I hope you like that site. An example of some the development goodies one can find, is this picture of the projects in Seattle with all approved and in-construction building projects taking place over the next five years. The vast majority of those are 450 and 550+ foot towers going up with a few 650 footers sprinkled in along with a 879-foot boot downtown and the crown jewel 1111 foot mega-tall next to the stadium and iconic 974' Columbia Center.

I don't think any of the buildings in Seattle are as good looking as the Key Tower.



The growth is crazy (conservatively 25 new skyscrapers (400'+) over ten years) and I would love to see Cleveland look this someday, skyscrapers springing up like mushrooms after the rain, if they can lure more tech firms there.

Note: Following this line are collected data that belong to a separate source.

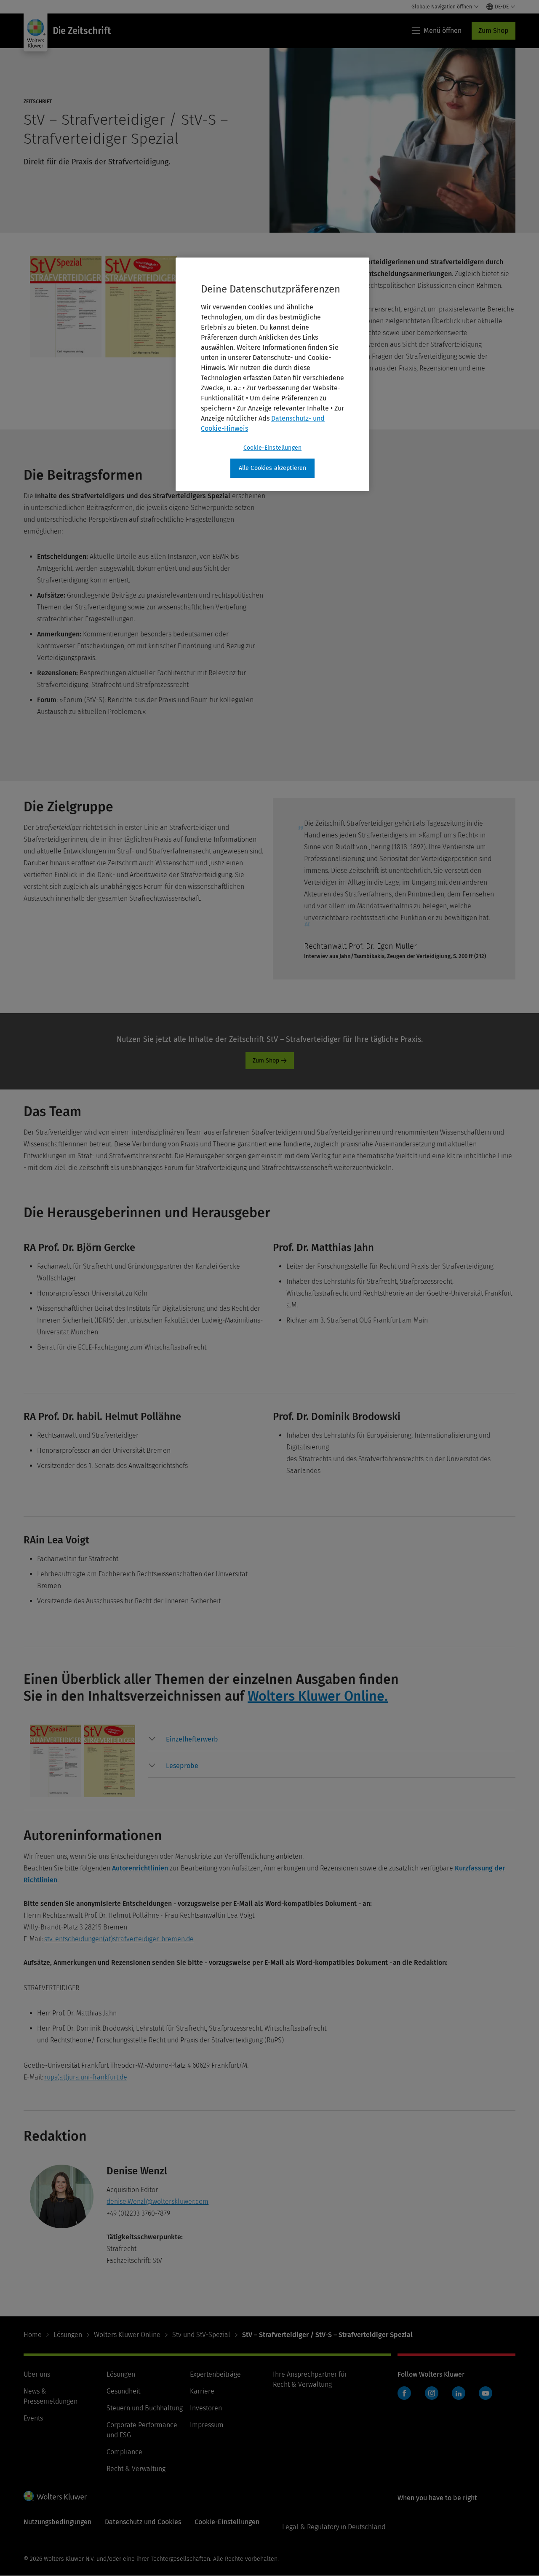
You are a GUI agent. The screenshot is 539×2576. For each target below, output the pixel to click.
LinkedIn (458, 2393)
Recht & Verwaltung (136, 2469)
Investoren (206, 2408)
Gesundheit (123, 2391)
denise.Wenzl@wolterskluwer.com (157, 2202)
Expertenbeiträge (215, 2374)
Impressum (207, 2425)
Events (33, 2418)
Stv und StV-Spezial (201, 2335)
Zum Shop (493, 31)
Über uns (37, 2374)
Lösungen (67, 2335)
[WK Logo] (55, 2496)
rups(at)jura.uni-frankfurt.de (85, 2077)
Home (33, 2335)
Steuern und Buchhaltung (145, 2408)
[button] (192, 1739)
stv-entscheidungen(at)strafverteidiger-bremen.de (119, 1939)
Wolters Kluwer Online (127, 2335)
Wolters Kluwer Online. (318, 1696)
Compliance (124, 2452)
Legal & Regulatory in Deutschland (333, 2527)
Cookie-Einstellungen (272, 447)
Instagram (431, 2393)
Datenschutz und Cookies (143, 2522)
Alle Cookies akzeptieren (273, 468)
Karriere (202, 2391)
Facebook (404, 2393)
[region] (272, 374)
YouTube (485, 2393)
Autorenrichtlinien (140, 1868)
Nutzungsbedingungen (57, 2522)
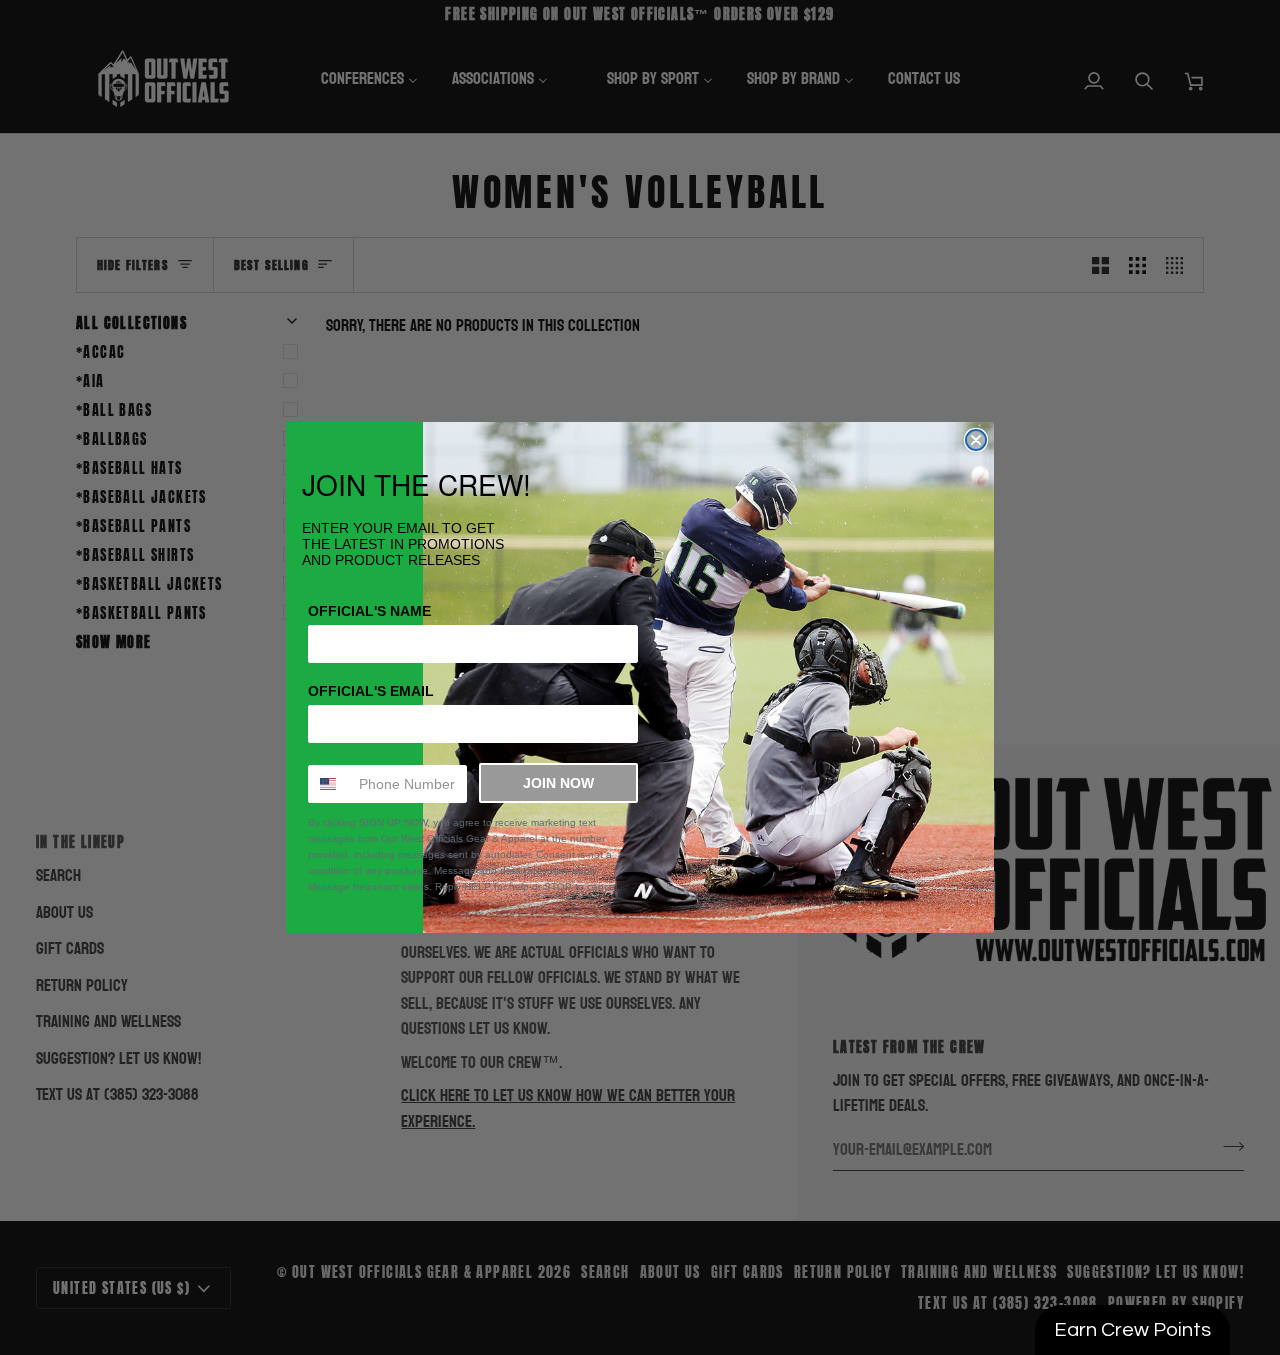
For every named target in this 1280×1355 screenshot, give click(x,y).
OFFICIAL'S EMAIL (371, 691)
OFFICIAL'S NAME (369, 611)
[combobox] (329, 784)
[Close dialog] (976, 440)
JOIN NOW (558, 783)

Cleveland seems eminently well located, has a low cost of living and lower operating expenses, has multiple universities and a large world-class health care firm there.

How successful has Cleveland been in attracting tech firms? Why wasn’t it a top contender for Amazon HQ2?

Cleveland seems an ideal location for a whole host of biotech companies.
I haven’t been able to really explore it yet. But that looks awesome. Really hoping Cleveland can start building up.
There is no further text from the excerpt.